Cette logique réduit les marges de manœuvre, sape les poches de dignité que
beaucoup d’hommes et de femmes tentent de préserver au quotidien, en ville
comme à la campagne. Elle contraint à nous auto-évaluer, à prouver notre
utilité et à normaliser nos savoir-faire et nos relations aux personnes comme
aux bêtes que nous écoutons, soignons et rencontrons.

Il est difficile d’aller à contre courant de l’informatisation quand elle est
sans cesse présentée comme source de progrès, d’efficacité, de rapidité et
d’équité. Et pourtant nous la soumettrons à la critique parce qu’elle
transforme nos métiers et les relations que nous y tissons ; ces métiers que
nous avons choisis d’exercer parce que nous y trouvons du sens.

Nous préférons ouvrir en commun la question du « comment faire sans », et
imaginer un retour à l’éthique, à la protection de l’intime et de notre
dignité. Asseyons-nous autour d’une même table pour parler de nos pratiques et
de nos savoir-faire, de nos recettes et de nos espérances. Regroupons nos
livres, nos bêtes, nos patients, nos familles autour du foyer.

À terme, une question en forme de désir : Comment pouvons-nous nous unir pour
refuser les incessantes compromissions qu’on nous demande de faire avec
l’informatique ?

Nos métiers… à tisser

Nous préparons, de manière collective avec les personnes qui se manifestent au
fur et à mesure, un week-end d’échange afin d’approfondir les points communs
apparents entre nos métiers et d’élaborer des stratégies d’appui mutuel entre
ces différents groupes ou personnes.

Les rencontres débuteront le vendredi soir avec un accueil convivial des
participants, histoire de mieux nous connaître. Une première discussion aura
lieu sur la base des écrits respectifs de chacun, qui auront circulé les mois
précédents. Le samedi après-midi, une rencontre publique se tiendra avec des
récits de luttes sous forme orale ou théâtrale, pour ensuite discuter tous
ensemble. Le dimanche, on discutera entre autres des modalités d’une
solidarité entre les différents participants.

Ces rencontres sont organisées à l’initiative de : Faut pas pucer et d’autres
éleveurs réfractaires au puçage, le collectif des assistantes sociales et
secrétaires de Seine-Saint-Denis, le groupe 451 pour les métiers du livre, des
médecins-psychiatres opposés au fichage des patients, la branche roannaise du
syndicat des travailleurs de l’éducation de la Loire.

Contact : ecrantotal@riseup.net

(Un programme plus détaillé sera diffusé en septembre.)
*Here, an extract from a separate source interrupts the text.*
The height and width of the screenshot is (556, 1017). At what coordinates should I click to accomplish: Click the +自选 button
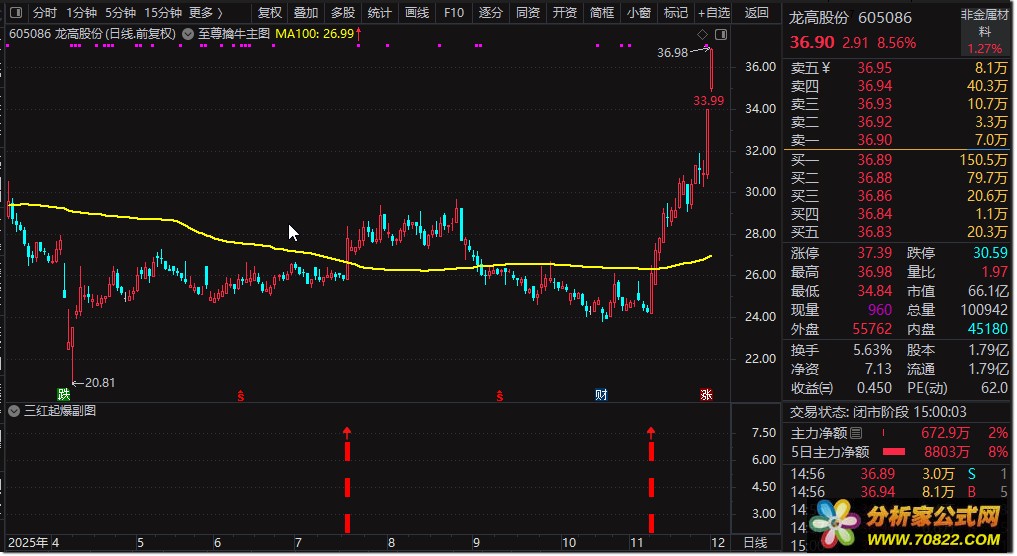coord(713,13)
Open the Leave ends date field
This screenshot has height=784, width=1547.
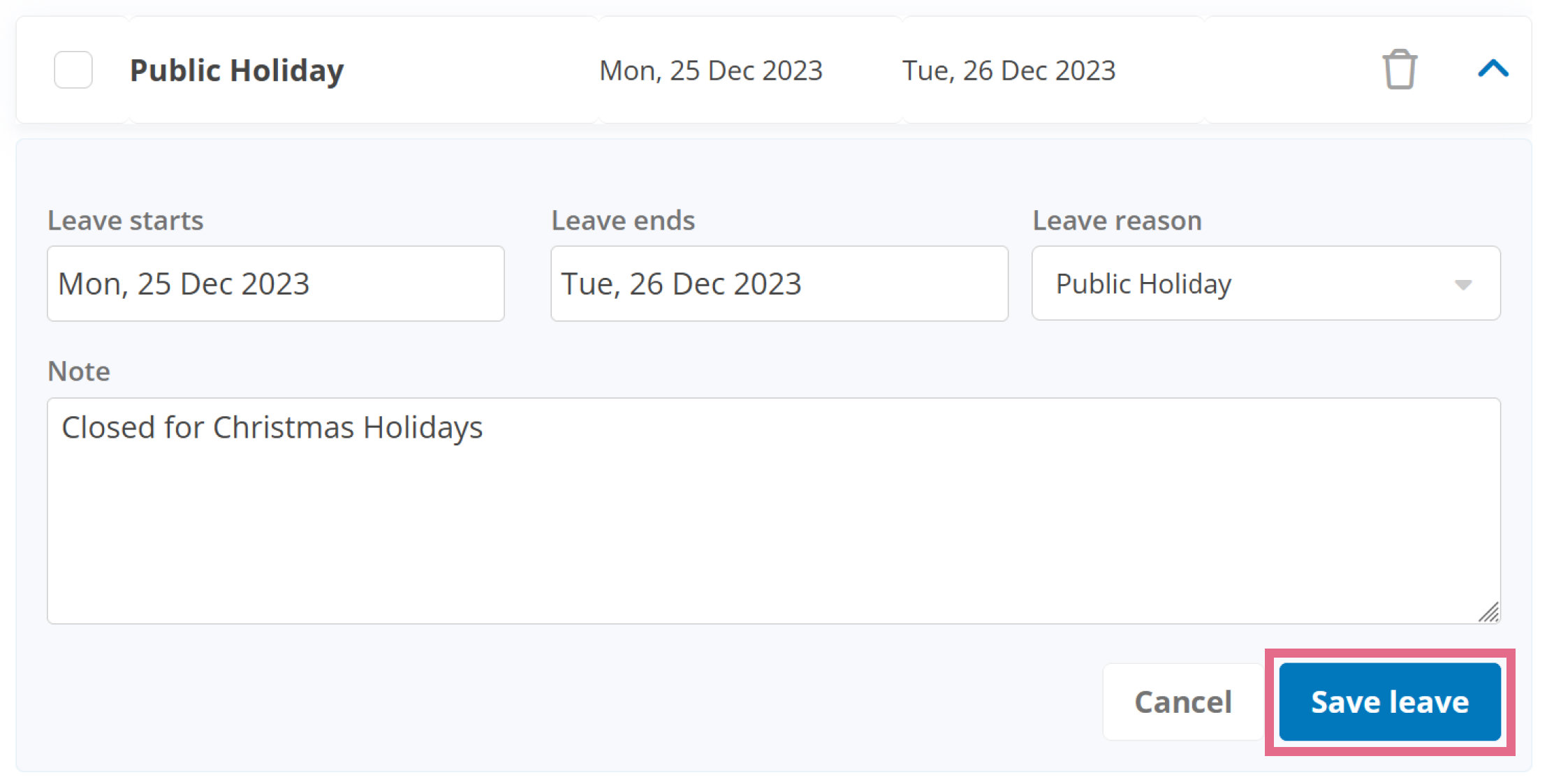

Rendez-vous les 4, 5 & 6 octobre 2013 à la Casa Poblano, 15, rue Lavoisier Métro Robespierre 93100 Montreuil

A propos les 451

En 2012, des personnes travaillant dans différents secteurs des métiers du livre se sont réunies pour écrire un appel dénonçant la concentration des capitaux, l’industrialisation des professions, la séparation des acteurs et la déferlante technologique que subissent aussi les métiers du livre. Intitulé Appel des 451, le texte est paru dans Le Monde en septembre 2012, signé par des centaines de professionnels ou de lecteurs, reconnaissant là une base suffisante pour entamer des discussions sur l’avenir de nos métiers, des pratiques de lecture ou des bouleversements anthropologiques et sociaux qu’entraînent la gestion et l’informatique généralisées. Un second écrit, plus développé, répondait aux premières critiques, positives et négatives que le collectif des 451 a reçues suite à la publication de l’Appel. Ce texte, « La querelle des modernes et des modernes », tente de donner quelques pistes de réflexion pour penser l’actualité économique, sociale et technique de la chaîne du livre. Dans la perspective de mutualiser nos moyens, de créer des structures plus coopératives et de mener des actions et des réflexions, le collectif des 451 lance une invitation à participer à deux journées d’ateliers et de discussions autour de ces problématiques, les 12 et 13 janvier 2013. Y sont conviées toutes les personnes qui travaillent dans la chaîne du livre, tous les lecteurs et lectrices qui le souhaitent.